8K message sizes are pretty important usecase for RDS current
workloads so we make provison to have 8K mrs available from the pool.
Based on number of SG's in the RDS message, we pick a pool to use.

Also to make sure that we don't under utlise mrs when say 8k messages
are dominating which could lead to 8k pull being exhausted, we fall-back
to 1m pool till 8k pool recovers for use.

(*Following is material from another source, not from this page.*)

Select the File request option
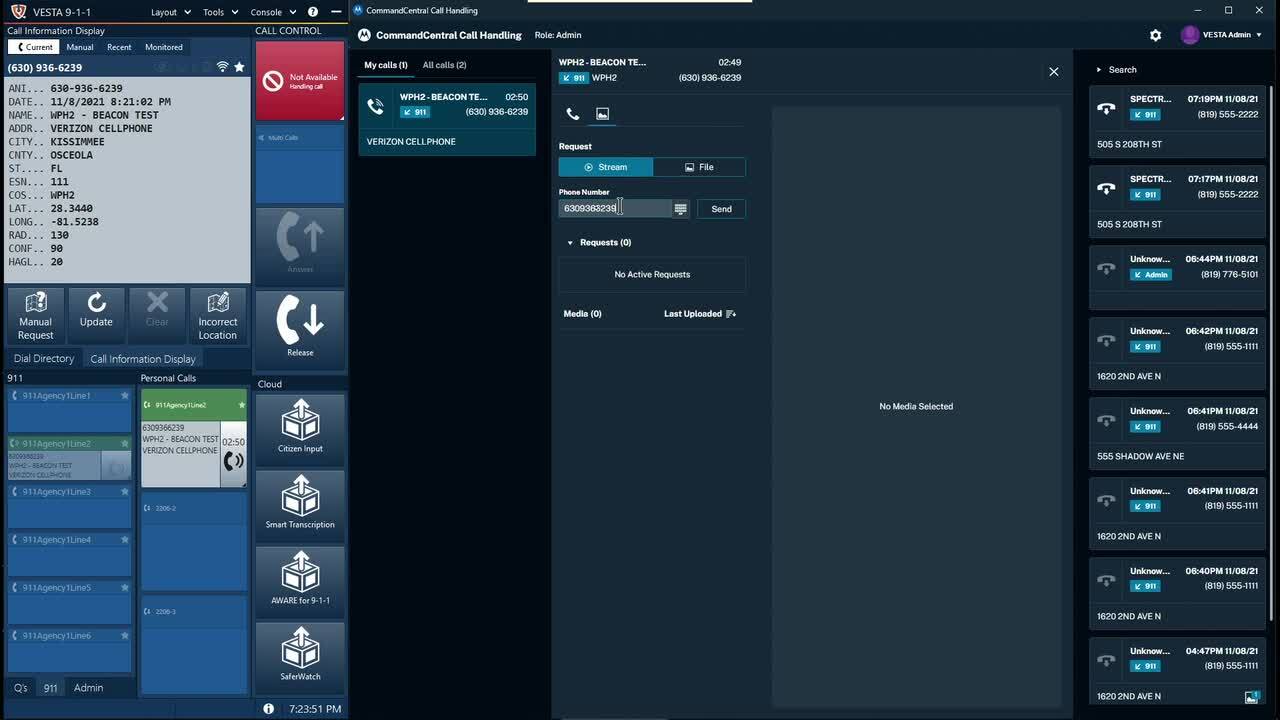(699, 167)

This helps to at least push ~55 kB/s bidirectional data which
is a nice improvement.

Signed-off-by: Santosh Shilimkar <ssantosh@kernel.org>
Signed-off-by: Santosh Shilimkar <santosh.shilimkar@oracle.com>
---
 net/rds/ib.c       |  47 +++++++++++++++++--------
 net/rds/ib.h       |  43 ++++++++++++++++-------
 net/rds/ib_rdma.c  | 101 +++++++++++++++++++++++++++++++++++++----------------
 net/rds/ib_stats.c |  18 ++++++----
 4 files changed, 147 insertions(+), 62 deletions(-)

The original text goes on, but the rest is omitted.